- **Exercise requirements**
Begin the copy at the line containing "Enable the checkmark toggle next to 自動点" in the data below and end it at the line containing "You are a GUI", keeping each line exact and leaving out pictures.

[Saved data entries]

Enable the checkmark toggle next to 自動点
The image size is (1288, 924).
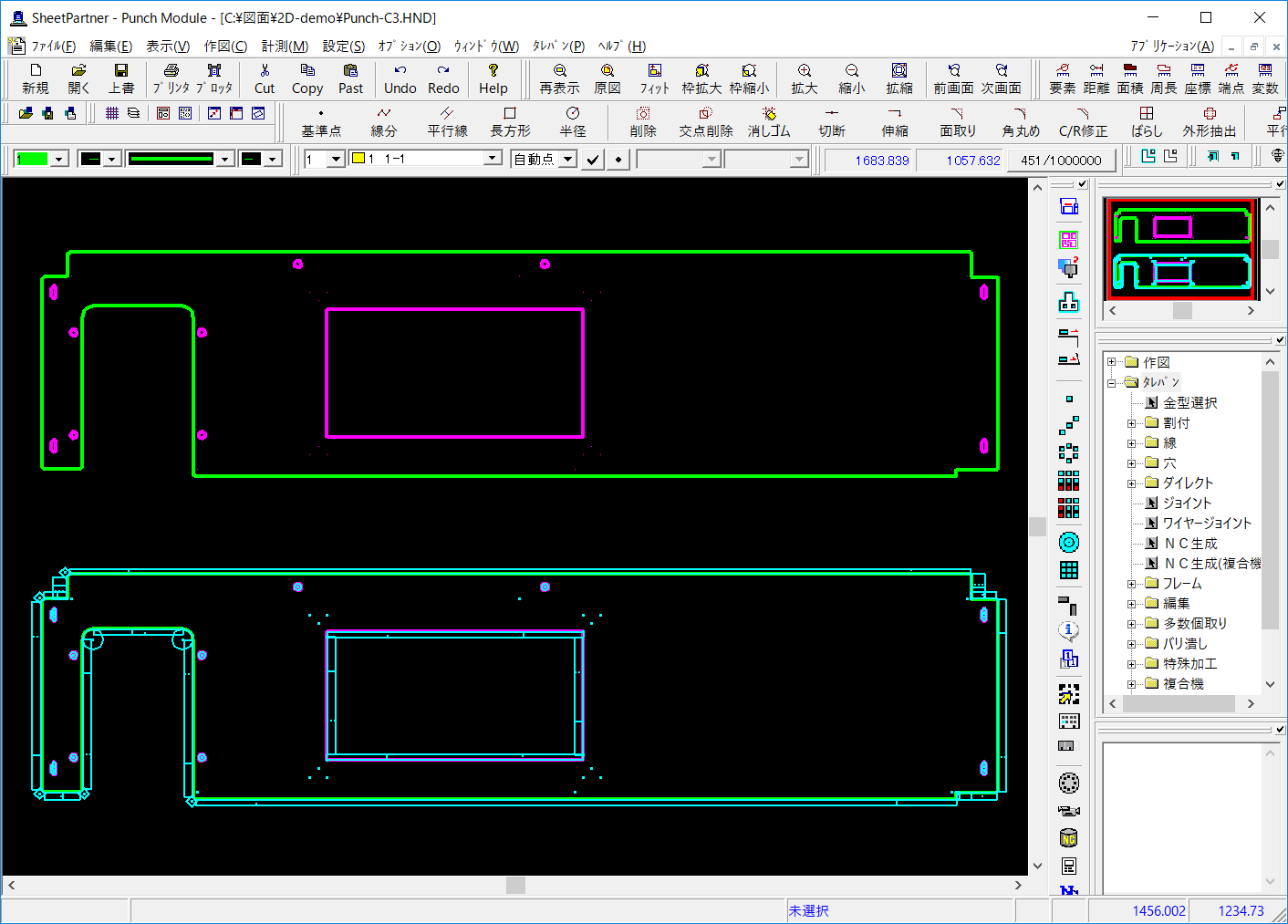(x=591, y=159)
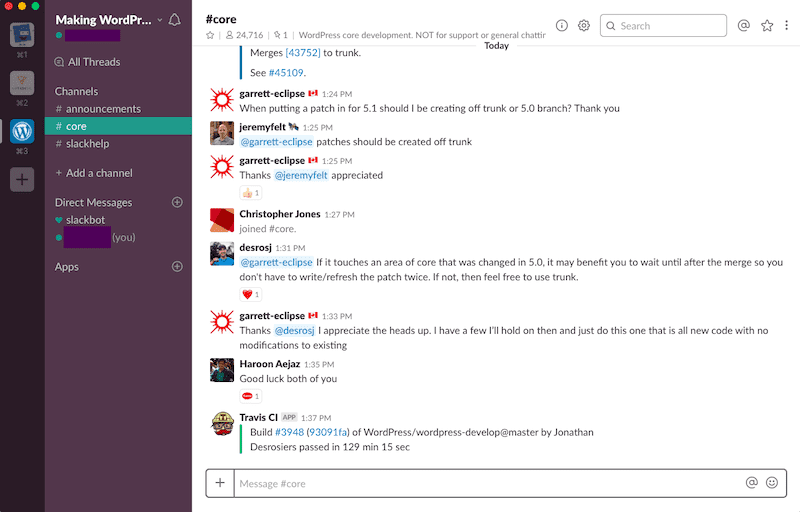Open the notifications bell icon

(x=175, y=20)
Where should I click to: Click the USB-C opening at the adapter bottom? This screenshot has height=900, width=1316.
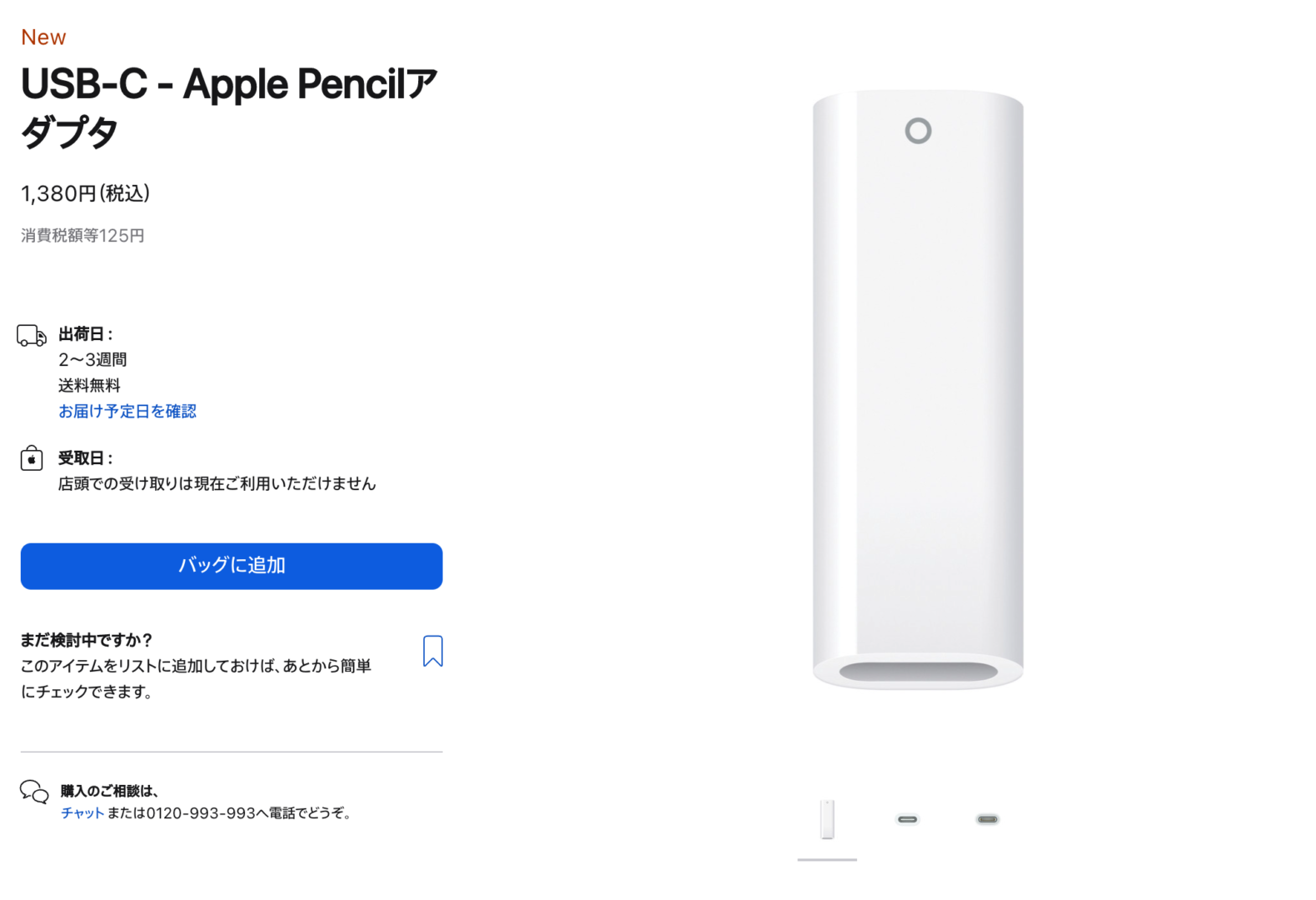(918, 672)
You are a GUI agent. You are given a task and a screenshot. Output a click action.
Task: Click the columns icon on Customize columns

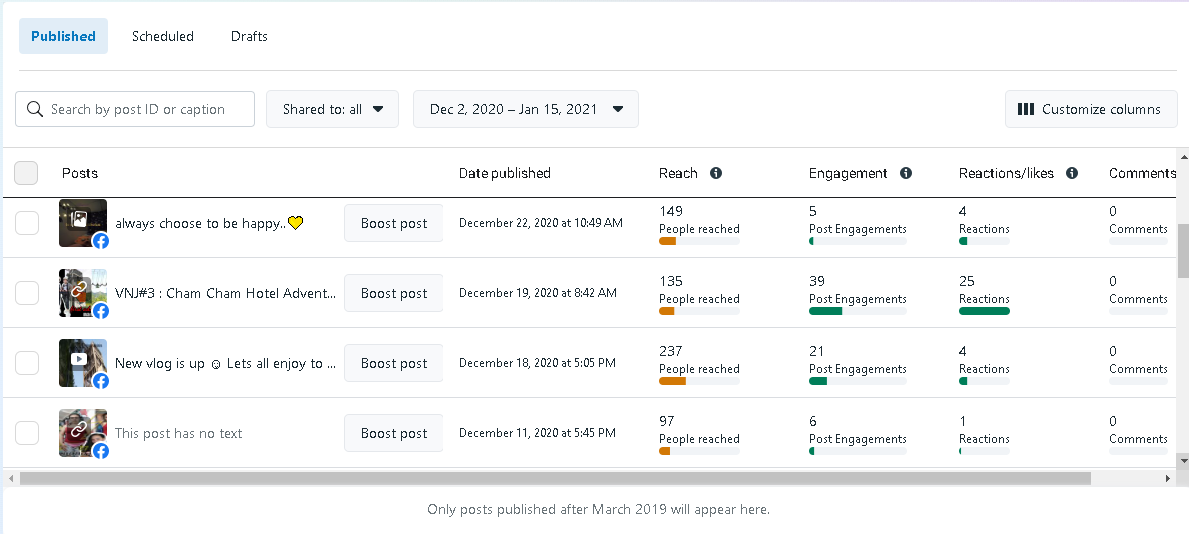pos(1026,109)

* * *

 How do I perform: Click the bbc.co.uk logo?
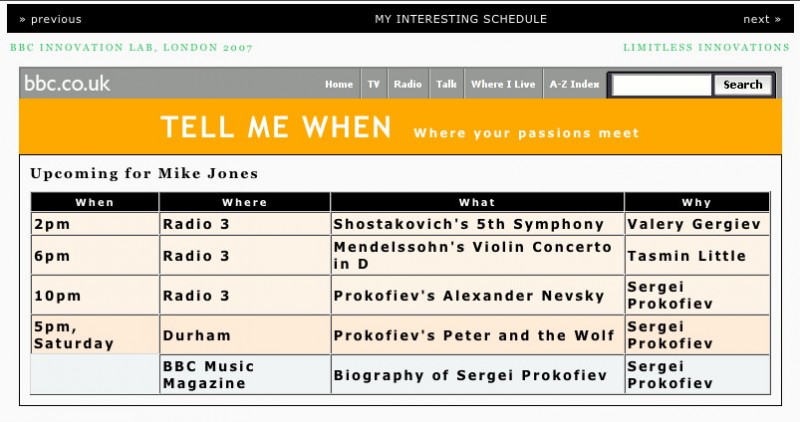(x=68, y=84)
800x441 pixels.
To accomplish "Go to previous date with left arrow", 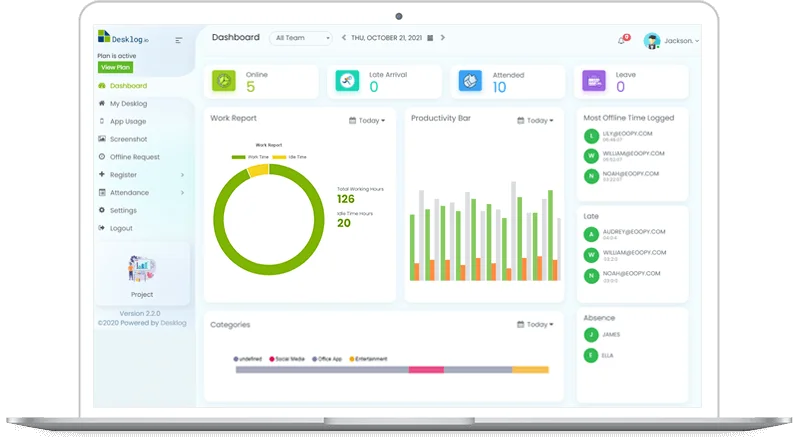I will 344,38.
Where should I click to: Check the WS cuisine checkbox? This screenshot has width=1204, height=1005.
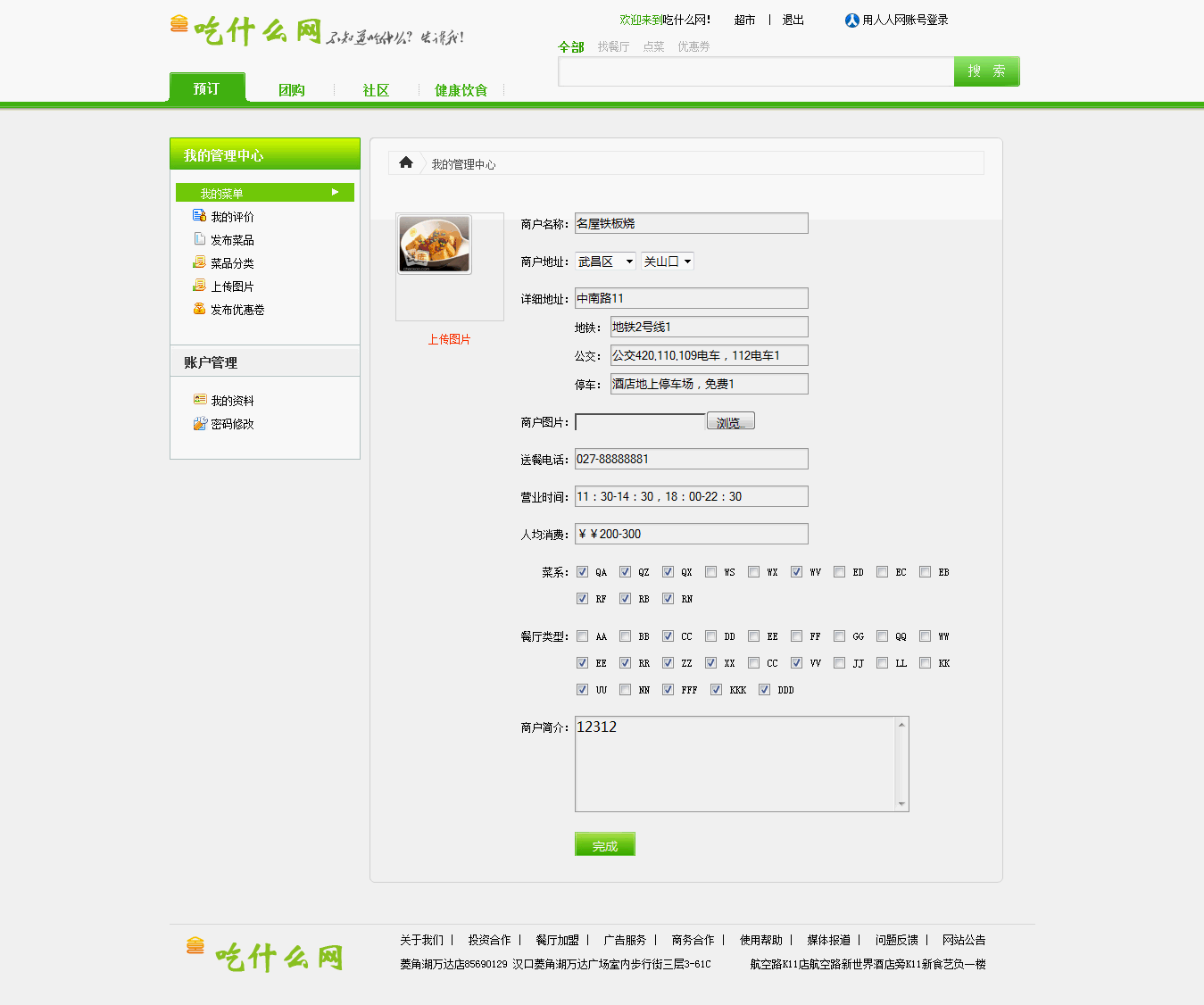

- **Solution below**
Enable the checkmark toggle next to 自動点
The image size is (1288, 924).
(x=591, y=159)
Open the notifications bell icon

(x=175, y=20)
Where should I click to: Click the USB-C opening at the adapter bottom? This screenshot has height=900, width=1316.
(918, 672)
You are a GUI agent. You are given a task and a screenshot. Output a click action.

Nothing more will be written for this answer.